Stated problem 1:
Answer these questions from the passage on the Four Seasons:
(a) Which book did the writer consult after watching the film, and what year is given for it?
(b) According to Bob Crewe, who was usually the assigned arranger?
(c) What did the movie suggest about the real Tommy DeVito that upset him?

:: Source text ::

I sensed the whiff of scores being settled by Valli and Gaudio, and after watching the film, looked at Rock Lives by Timothy White (1990) where I recalled an interview with Frankie Valli from 1976. There was a rift, with Valli complaining that Crewe had stuck him with $30,000 to $40,000 of unfinished tracks, while actually producing Disco-Tex and His Sex-o-lettes. That rings true … Crewe had used up spare time on the Barbarella soundtrack sessions to record Music To Watch Girls By.
Valli told Timothy White:
I don’t mean to discredit anybody, but Bob Gaudio in my opinion had produced everything in those early Four Seasons records. He also sat and worked out every arrangement on everything the Four Seasons or Frankie Valli ever did … and was never credited … Bob Crewe was the official producer and he wasn’t about to split his production credits with anybody. Bob Crewe is a music writer in this sense: Without anybody to write chords and melodies, how are you gonna write music? Bob Crewe has not had any writing success unless it’s been with somebody else – which tells you something immediately.”
So I guessed right. White of course asked Bob Crewe who riposted:
I don’t know what kind of credit Gaudio wanted. I think Bob got his credit as a writer. If you’re gonna start on that, you have to start giving more credit to the assigned arranger, which was usually Charlie Callelo. There are no bad memories in my head … If you want to go around throwing bitter pills saying ‘Hey, I put that music together, I should have been called the producer’ well, that’s your problem to digest. That was one of the reasons why we split.
As ever then. Lennon v McCartney, Jagger v Richards, Robbie Robertson v Levon Helm. But on this one, clearly, Valli and Gaudio have had the last laugh.
Even though Tommy DeVito comes out as fascinating character, I suspect a little deserved payback from Valli & Gaudio there as well. The bit that really upset the real Tommy about the movie was the suggestion that he wore his underwear for three days and peed in the sink. He denies it strenuously. But that’s imprinted on him now. That’s the joy for many of writing fiction, recasting your personal history with a soupçon of vengeance.

:::

Stated problem 2:
In the listing, switch "Click" to "Press" and return the affected lines with nothing else altered. Begin at the line that has "Click the Peak Value Ipp label in Figure 2" and stop after the line that has "tap(240, 1594)".

:: Data for the task ::

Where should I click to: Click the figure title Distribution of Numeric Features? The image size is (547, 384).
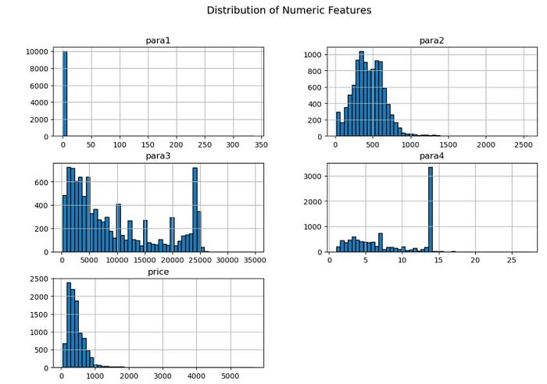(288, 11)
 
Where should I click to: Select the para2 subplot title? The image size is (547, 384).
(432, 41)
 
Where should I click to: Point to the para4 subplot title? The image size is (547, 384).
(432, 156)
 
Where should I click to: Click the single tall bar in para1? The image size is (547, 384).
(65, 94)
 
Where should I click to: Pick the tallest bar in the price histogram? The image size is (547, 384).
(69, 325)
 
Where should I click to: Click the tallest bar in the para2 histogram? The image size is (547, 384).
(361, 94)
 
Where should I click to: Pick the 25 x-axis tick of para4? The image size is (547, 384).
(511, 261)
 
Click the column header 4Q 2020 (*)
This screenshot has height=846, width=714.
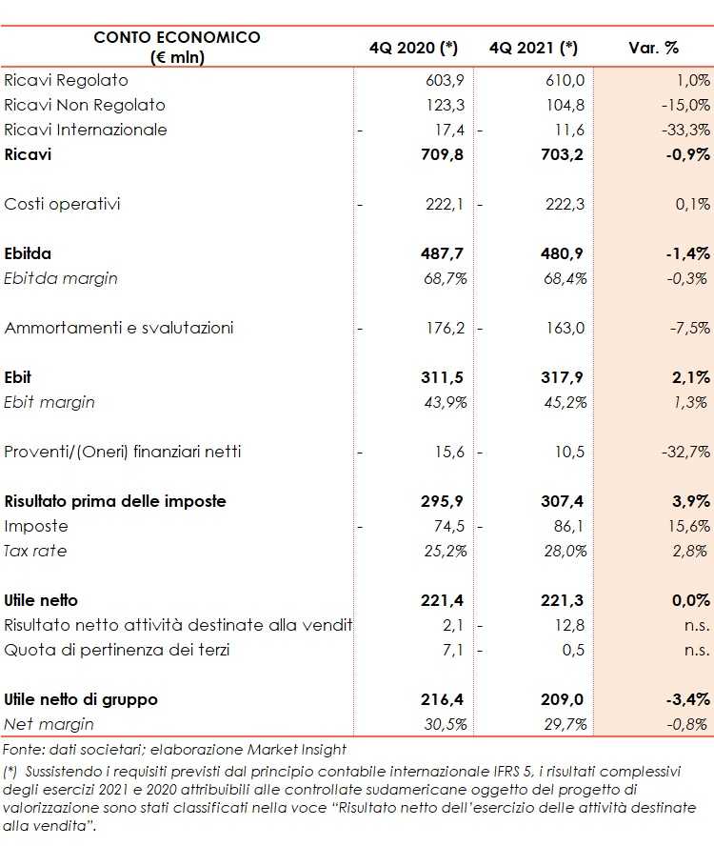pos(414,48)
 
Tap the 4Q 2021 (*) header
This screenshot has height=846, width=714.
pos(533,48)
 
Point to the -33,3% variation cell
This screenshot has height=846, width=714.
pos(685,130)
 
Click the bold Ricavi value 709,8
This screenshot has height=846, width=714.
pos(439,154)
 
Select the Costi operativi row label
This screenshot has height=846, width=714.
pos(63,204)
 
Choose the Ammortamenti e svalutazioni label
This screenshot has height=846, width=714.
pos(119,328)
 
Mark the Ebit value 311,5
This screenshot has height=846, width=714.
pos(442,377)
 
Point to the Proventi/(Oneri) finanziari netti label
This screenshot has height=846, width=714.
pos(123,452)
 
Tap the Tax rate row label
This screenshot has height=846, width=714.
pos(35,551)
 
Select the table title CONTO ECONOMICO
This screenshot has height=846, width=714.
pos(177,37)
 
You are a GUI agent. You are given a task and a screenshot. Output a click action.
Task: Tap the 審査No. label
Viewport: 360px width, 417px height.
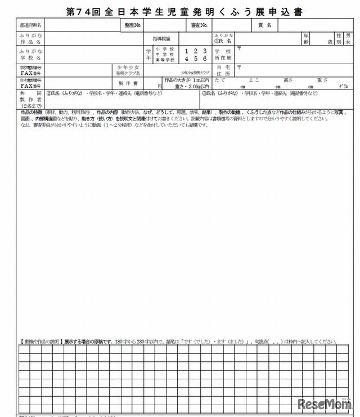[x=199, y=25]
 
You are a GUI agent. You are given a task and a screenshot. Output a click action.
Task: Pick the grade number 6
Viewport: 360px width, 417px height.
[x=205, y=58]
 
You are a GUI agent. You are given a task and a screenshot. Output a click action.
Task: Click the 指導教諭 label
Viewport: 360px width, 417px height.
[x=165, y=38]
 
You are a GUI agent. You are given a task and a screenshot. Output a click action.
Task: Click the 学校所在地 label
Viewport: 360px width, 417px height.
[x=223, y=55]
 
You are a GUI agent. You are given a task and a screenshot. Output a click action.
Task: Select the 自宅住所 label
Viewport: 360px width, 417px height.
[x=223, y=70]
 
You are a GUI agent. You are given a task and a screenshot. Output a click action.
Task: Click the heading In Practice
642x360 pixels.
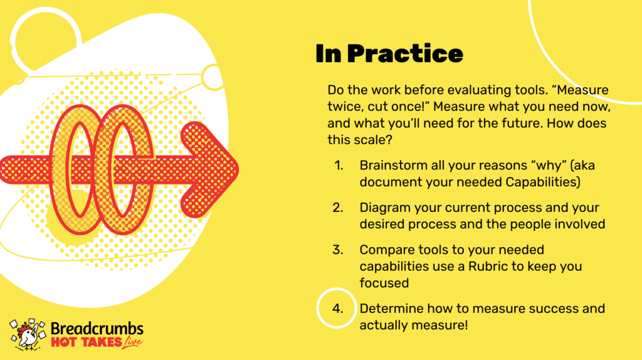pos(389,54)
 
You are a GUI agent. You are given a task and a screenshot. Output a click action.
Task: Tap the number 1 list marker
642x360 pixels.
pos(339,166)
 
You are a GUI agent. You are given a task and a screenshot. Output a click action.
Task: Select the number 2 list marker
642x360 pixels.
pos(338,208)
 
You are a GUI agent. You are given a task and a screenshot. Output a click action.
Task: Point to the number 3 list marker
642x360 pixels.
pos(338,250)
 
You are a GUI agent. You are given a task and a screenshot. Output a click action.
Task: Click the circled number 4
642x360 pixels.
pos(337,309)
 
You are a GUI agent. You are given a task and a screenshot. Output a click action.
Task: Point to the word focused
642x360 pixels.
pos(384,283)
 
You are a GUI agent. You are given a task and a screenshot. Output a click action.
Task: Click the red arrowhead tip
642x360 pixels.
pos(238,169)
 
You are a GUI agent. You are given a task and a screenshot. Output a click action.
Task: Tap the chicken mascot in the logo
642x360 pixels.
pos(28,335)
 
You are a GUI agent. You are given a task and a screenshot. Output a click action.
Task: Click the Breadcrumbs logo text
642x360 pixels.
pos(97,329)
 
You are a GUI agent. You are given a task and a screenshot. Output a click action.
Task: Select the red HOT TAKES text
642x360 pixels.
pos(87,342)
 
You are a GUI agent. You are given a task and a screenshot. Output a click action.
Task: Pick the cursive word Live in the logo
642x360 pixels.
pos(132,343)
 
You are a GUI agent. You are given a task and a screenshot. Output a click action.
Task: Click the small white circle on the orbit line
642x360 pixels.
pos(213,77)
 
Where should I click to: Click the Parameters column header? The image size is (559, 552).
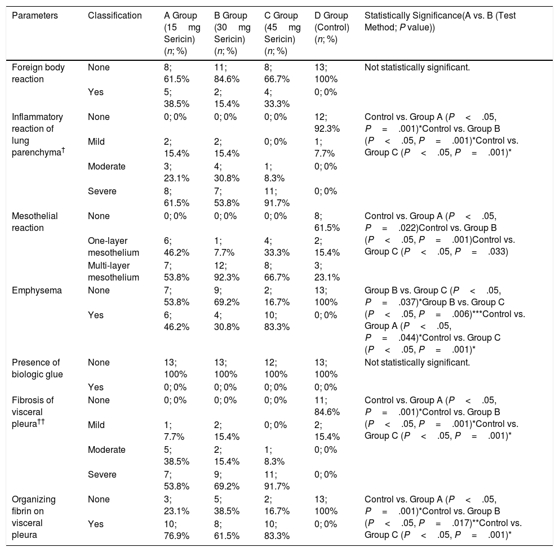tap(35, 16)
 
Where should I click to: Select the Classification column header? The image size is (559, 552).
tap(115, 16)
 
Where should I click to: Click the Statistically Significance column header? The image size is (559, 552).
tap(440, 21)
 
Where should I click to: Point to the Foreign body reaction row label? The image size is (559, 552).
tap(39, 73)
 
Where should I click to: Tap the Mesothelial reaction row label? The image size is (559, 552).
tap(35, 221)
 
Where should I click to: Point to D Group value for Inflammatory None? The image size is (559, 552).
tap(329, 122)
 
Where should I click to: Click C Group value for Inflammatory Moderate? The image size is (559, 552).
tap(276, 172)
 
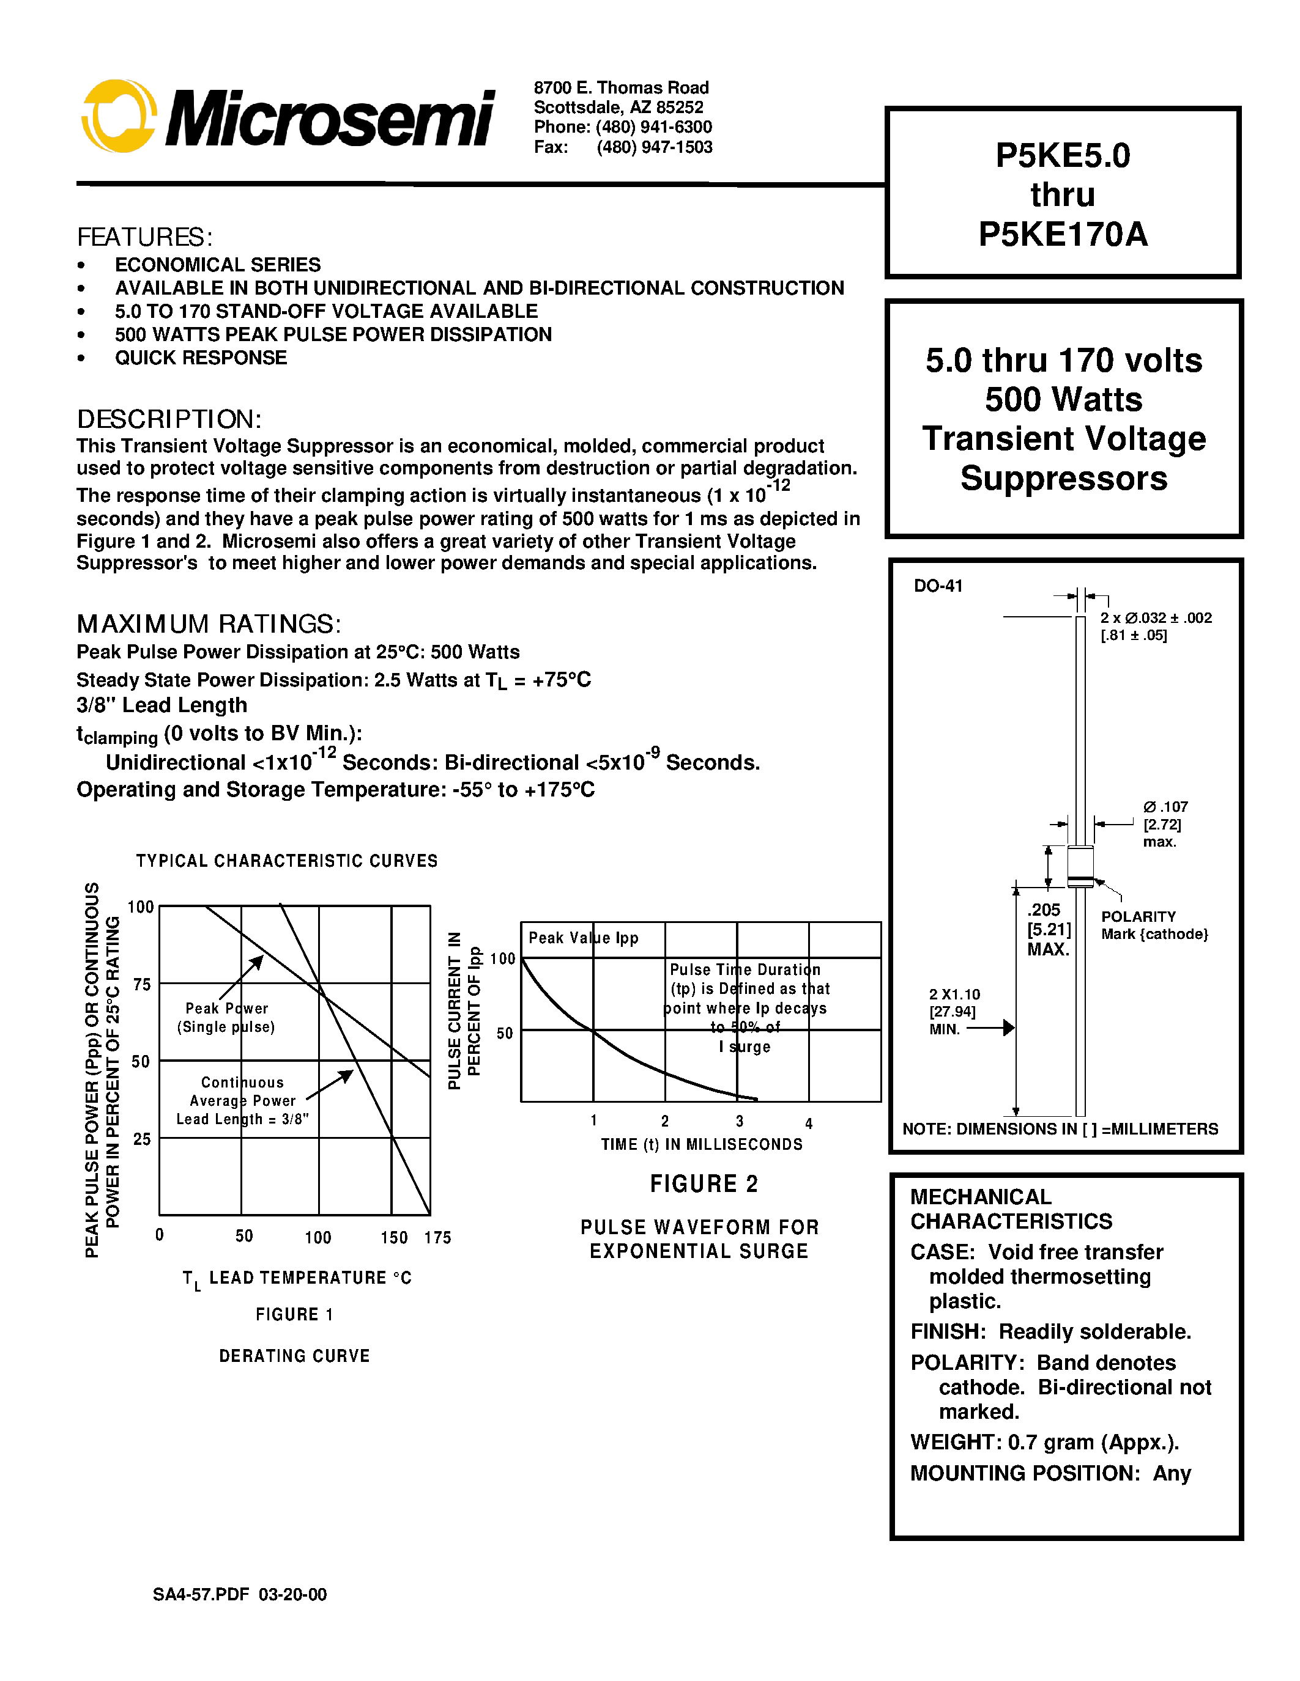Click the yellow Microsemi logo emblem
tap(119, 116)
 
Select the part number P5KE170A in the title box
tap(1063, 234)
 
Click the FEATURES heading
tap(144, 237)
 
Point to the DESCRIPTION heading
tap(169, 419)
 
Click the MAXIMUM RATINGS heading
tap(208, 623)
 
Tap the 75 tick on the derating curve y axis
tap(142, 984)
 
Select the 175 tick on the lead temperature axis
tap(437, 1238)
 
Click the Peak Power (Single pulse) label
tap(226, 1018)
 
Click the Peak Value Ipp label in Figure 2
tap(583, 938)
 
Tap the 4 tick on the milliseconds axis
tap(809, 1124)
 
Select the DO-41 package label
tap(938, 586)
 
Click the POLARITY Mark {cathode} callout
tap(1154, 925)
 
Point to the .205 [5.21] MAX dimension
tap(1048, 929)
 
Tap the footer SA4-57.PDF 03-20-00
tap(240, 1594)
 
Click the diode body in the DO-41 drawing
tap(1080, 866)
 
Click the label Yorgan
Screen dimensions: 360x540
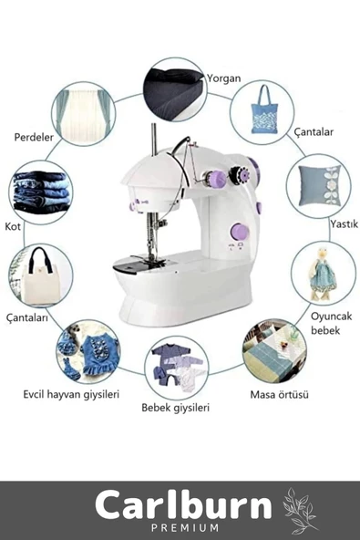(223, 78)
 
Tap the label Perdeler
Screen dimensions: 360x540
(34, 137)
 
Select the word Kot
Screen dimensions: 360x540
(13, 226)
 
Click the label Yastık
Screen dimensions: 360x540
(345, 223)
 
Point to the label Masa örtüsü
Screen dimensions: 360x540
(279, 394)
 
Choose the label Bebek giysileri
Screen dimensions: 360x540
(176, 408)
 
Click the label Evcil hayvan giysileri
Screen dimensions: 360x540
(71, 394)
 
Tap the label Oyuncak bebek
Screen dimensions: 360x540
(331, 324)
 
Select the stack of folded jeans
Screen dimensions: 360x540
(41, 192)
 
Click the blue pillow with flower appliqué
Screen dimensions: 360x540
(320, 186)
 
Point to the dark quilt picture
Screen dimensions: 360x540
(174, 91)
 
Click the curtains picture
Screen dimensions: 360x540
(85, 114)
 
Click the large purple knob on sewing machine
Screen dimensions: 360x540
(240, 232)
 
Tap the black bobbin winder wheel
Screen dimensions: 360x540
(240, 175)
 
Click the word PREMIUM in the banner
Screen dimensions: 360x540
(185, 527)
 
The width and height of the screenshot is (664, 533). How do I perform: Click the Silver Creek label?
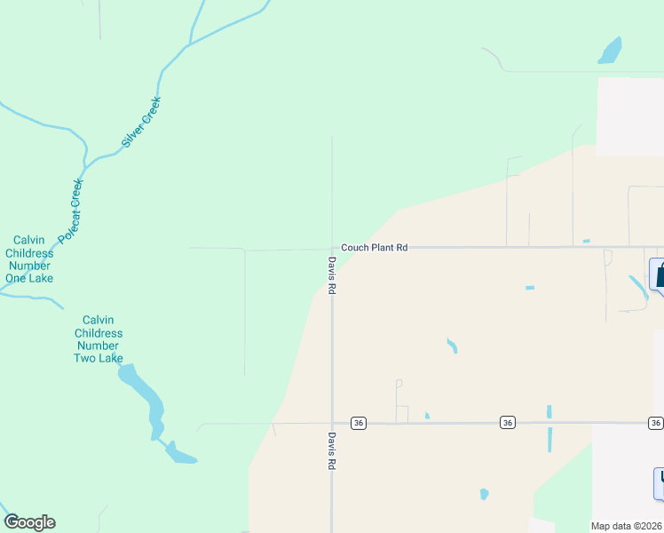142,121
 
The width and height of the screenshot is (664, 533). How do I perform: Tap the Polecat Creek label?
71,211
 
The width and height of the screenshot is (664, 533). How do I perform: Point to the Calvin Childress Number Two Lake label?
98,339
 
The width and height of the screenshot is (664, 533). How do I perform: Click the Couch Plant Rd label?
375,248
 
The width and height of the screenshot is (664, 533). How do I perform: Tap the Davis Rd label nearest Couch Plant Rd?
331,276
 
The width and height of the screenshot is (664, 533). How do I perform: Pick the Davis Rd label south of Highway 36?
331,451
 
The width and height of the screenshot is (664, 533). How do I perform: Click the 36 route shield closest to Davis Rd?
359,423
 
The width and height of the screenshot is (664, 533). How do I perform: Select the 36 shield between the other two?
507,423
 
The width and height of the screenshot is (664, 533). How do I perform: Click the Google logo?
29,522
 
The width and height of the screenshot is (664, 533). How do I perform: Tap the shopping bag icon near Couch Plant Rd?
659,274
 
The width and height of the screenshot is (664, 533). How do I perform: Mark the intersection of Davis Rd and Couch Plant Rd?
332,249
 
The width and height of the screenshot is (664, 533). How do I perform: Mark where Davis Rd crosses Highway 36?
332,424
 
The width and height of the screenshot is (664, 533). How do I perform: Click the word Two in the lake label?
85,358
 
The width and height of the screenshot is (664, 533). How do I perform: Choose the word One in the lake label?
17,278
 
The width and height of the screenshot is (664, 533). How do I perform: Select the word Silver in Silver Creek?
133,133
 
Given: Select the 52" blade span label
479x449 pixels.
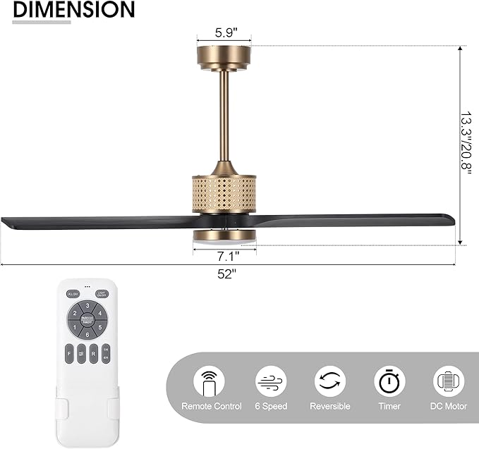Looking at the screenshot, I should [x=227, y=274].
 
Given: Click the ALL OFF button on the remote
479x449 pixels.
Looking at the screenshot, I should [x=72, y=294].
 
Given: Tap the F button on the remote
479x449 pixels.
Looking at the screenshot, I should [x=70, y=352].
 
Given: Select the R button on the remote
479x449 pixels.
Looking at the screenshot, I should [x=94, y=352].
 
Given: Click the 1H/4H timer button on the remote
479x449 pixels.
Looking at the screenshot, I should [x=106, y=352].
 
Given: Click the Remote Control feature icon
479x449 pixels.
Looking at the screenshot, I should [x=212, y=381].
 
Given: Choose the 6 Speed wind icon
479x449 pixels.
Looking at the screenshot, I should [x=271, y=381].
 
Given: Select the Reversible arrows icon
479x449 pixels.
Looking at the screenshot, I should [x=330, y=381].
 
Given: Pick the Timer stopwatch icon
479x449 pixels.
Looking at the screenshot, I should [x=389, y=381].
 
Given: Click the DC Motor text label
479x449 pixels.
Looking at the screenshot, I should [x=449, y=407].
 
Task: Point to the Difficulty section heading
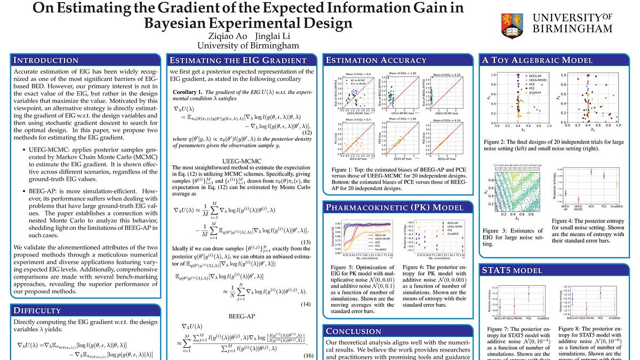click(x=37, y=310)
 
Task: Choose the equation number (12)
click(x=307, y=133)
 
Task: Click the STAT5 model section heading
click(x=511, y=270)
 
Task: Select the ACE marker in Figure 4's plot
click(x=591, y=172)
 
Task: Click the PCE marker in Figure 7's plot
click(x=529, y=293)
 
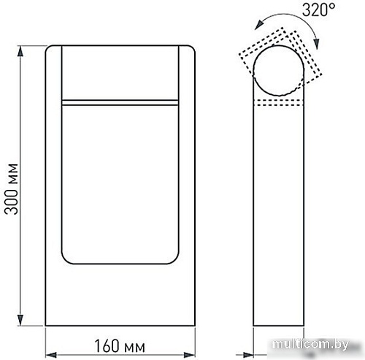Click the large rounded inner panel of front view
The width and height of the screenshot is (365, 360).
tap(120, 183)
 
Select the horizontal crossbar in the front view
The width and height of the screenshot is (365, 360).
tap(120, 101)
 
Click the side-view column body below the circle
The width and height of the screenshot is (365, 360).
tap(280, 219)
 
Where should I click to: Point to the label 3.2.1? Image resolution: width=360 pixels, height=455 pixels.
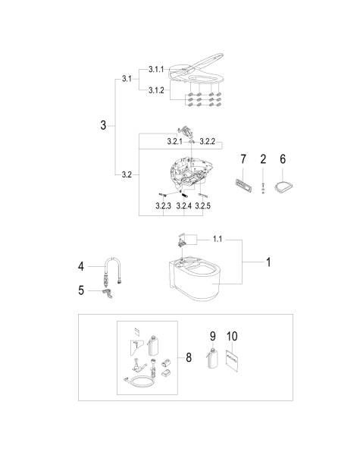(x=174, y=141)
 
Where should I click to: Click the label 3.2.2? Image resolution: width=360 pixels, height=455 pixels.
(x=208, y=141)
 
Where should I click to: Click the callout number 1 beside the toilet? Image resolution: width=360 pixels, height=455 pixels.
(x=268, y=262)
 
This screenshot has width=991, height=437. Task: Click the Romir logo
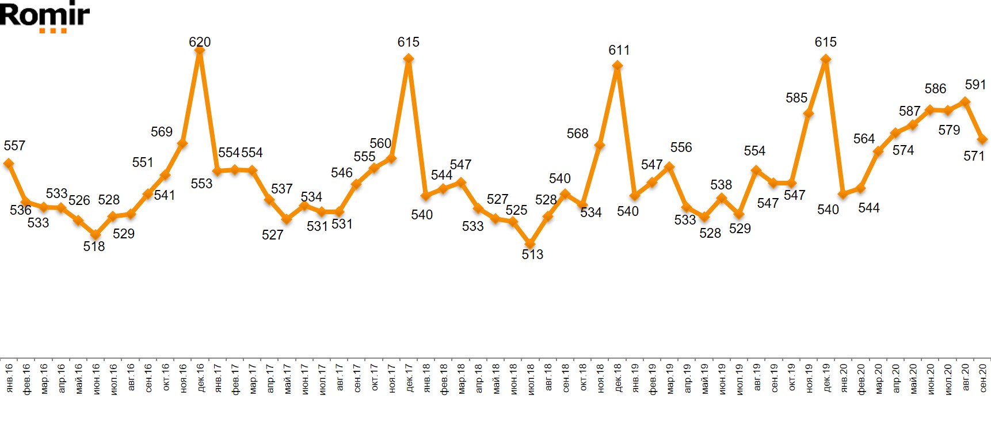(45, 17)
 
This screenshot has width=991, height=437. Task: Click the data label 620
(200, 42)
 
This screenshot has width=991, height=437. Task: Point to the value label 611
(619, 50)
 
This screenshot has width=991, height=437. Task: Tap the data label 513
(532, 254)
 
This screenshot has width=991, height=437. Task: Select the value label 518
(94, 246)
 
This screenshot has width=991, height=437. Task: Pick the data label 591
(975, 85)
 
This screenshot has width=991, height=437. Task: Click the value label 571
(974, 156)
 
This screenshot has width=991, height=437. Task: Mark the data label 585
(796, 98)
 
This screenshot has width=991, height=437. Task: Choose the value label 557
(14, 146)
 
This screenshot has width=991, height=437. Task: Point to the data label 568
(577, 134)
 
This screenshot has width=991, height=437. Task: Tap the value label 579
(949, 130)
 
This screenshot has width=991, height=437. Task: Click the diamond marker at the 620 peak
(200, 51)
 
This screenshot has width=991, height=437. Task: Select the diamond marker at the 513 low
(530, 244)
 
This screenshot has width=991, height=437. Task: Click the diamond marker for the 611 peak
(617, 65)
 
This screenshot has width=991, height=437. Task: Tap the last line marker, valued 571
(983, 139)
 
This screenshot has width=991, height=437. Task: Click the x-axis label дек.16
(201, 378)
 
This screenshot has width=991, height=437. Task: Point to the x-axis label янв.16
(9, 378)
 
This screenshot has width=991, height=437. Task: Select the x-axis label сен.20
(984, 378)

:::

Problem solution 1:
(a) Rock Lives by Timothy White, 1990.
(b) Charlie Callelo.
(c) That he wore his underwear for three days and peed in the sink.

Problem solution 2:
Press the Peak Value Ipp label in Figure 2
tap(583, 938)
 
Tap the 4 tick on the milliseconds axis
tap(809, 1124)
 
Select the DO-41 package label
tap(938, 586)
 
Press the POLARITY Mark {cathode} callout
tap(1154, 925)
 
Point to the .205 [5.21] MAX dimension
tap(1048, 929)
 
Tap the footer SA4-57.PDF 03-20-00
tap(240, 1594)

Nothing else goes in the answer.